Nous en avons déjà parlé : la contamination de la Kok, dans la province de Chiang Rai, est devenue un problème majeur. Et la situation ne cesse d’empirer. Les agriculteurs de la région alertent désormais sur l’impact direct de la pollution aux métaux lourds sur leurs cultures et leurs revenus.
La contamination de la Kok trouve son origine principalement dans les activités minières menées en Birmanie voisine. Les mines d’or et de terres rares rejettent des métaux lourds — arsenic, cadmium, plomb — qui s’écoulent dans les rivières frontalières avant de rejoindre le bassin de la Kok. Ces mines situées en Birmanie sont en réalité exploitées par des intérêts chinois, qui utilisent le territoire birman pour contourner les régulations et alimenter leurs industries stratégiques. Les substances toxiques s’accumulent dans l’eau et les sols agricoles, contaminant directement les cultures irriguées. À cela s’ajoute l’usage excessif de pesticides, qui peut accentuer la pollution chimique.
À Ban Nong Klauy, Komchit Taerod raconte que son village produisait du maïs doux pour une entreprise de Chiang Mai. Mais les commandes ont cessé après la découverte de résidus toxiques dans les récoltes. Même destiné à l’alimentation animale, le maïs se vend désormais à prix dérisoire. « Si les métaux lourds continuent de s’accumuler, personne n’achètera nos produits », prévient-il.

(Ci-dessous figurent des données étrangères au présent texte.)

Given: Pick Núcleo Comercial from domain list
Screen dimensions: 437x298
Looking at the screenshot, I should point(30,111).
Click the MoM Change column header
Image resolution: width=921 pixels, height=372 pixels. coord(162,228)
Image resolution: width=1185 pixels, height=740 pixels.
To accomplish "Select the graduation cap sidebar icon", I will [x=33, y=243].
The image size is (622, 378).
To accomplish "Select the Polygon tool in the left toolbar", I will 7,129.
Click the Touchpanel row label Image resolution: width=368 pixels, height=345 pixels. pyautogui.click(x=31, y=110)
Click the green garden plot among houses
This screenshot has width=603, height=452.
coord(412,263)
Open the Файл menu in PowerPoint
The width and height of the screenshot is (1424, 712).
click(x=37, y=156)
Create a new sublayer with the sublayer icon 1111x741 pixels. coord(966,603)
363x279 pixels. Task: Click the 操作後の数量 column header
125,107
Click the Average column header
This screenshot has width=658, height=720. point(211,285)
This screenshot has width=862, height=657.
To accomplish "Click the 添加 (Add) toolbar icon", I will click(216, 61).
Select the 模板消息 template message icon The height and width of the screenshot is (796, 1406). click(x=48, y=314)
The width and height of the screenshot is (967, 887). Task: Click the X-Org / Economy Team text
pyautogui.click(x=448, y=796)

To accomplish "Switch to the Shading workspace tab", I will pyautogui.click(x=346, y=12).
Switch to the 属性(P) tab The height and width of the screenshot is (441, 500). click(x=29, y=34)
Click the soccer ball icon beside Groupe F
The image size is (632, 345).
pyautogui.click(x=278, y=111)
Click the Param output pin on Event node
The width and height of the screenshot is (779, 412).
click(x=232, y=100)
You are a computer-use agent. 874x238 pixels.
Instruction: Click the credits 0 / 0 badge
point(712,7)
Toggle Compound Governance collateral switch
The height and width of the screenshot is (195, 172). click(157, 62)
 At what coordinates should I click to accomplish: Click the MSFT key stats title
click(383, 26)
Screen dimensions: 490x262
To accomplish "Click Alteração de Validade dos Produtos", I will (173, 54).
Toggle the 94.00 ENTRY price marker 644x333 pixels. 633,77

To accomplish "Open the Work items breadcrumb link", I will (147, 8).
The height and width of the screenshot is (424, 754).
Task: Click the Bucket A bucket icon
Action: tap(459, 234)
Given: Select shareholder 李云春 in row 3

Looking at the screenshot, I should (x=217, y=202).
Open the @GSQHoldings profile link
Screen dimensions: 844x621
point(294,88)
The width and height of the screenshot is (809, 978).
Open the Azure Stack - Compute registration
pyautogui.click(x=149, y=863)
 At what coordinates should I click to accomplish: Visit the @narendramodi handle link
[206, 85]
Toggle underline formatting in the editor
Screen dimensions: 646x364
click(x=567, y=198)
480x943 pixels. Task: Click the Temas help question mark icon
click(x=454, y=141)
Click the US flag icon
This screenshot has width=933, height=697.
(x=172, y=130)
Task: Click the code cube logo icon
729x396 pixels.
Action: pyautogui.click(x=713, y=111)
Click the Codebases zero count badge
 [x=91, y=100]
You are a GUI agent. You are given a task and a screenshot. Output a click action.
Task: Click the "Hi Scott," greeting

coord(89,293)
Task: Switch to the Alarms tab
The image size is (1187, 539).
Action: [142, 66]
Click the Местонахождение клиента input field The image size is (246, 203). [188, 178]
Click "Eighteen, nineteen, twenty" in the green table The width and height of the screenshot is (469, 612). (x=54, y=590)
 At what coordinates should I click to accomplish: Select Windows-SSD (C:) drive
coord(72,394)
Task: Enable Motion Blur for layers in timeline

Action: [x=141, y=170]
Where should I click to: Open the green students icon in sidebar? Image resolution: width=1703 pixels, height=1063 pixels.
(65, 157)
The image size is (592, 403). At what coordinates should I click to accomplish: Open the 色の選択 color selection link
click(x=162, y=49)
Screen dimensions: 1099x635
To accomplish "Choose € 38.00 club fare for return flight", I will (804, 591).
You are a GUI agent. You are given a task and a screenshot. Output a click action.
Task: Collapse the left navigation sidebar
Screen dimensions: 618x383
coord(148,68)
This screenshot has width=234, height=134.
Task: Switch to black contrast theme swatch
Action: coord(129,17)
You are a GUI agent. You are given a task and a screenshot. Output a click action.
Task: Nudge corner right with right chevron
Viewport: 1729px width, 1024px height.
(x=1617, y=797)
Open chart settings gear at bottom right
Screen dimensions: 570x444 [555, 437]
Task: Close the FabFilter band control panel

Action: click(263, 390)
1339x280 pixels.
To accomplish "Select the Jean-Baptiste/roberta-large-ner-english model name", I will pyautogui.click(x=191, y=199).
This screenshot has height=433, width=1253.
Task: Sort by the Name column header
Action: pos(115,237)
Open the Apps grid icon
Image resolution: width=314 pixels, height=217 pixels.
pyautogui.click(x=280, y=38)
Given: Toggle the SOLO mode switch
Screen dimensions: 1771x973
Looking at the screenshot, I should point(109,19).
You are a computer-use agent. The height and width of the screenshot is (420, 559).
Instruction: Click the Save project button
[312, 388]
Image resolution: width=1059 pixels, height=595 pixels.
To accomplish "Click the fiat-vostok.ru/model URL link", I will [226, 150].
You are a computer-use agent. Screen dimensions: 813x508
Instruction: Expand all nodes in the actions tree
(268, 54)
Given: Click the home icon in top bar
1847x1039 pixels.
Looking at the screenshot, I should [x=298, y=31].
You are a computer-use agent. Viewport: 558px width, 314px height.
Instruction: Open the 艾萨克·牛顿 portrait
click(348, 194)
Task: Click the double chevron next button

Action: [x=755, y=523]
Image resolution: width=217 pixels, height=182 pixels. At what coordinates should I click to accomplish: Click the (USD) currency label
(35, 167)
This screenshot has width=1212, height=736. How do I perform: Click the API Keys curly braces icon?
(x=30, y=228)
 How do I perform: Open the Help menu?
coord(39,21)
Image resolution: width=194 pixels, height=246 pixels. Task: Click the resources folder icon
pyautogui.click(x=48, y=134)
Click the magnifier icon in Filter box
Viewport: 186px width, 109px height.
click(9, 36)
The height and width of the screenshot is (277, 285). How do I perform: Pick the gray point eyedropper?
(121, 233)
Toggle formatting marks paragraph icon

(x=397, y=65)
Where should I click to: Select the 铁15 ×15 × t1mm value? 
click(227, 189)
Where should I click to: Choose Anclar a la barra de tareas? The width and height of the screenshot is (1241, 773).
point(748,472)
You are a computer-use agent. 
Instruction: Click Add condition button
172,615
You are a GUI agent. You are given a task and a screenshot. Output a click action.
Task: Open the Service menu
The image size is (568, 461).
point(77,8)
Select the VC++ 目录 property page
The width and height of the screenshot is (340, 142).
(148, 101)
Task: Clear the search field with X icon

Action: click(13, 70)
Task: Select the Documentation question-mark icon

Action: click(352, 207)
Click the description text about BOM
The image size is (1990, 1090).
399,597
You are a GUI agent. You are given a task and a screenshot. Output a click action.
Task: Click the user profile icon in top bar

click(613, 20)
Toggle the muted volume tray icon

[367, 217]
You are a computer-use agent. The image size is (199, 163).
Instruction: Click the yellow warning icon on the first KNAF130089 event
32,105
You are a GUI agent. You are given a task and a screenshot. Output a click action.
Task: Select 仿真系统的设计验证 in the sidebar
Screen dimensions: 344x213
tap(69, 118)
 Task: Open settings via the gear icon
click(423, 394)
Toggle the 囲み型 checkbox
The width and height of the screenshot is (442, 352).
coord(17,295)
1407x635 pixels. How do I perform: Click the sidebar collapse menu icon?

Dans le district voisin de Doi Luang, Pranom Aunrat, cheffe de village, s’inquiète : ses légumes restent consommables pour l’instant, mais elle n’a aucune garantie que l’eau de la Kok ne deviendra pas impropre. « Nous n’avons pas d’autre source », déplore-t-elle.
Selon le Conseil agricole de Chiang Rai, plus de 20 800 hectares de terres répartis sur neuf districts sont déjà touchés. Les prix des fruits et légumes chutent, les consommateurs craignant une contamination. Les tests menés depuis décembre dernier sont alarmants : sur 61 échantillons analysés, 80 % ne respectent pas les normes. Arsenic, cadmium et plomb ont été détectés dans les piments, concombres, aubergines, patates douces, maïs et mangues.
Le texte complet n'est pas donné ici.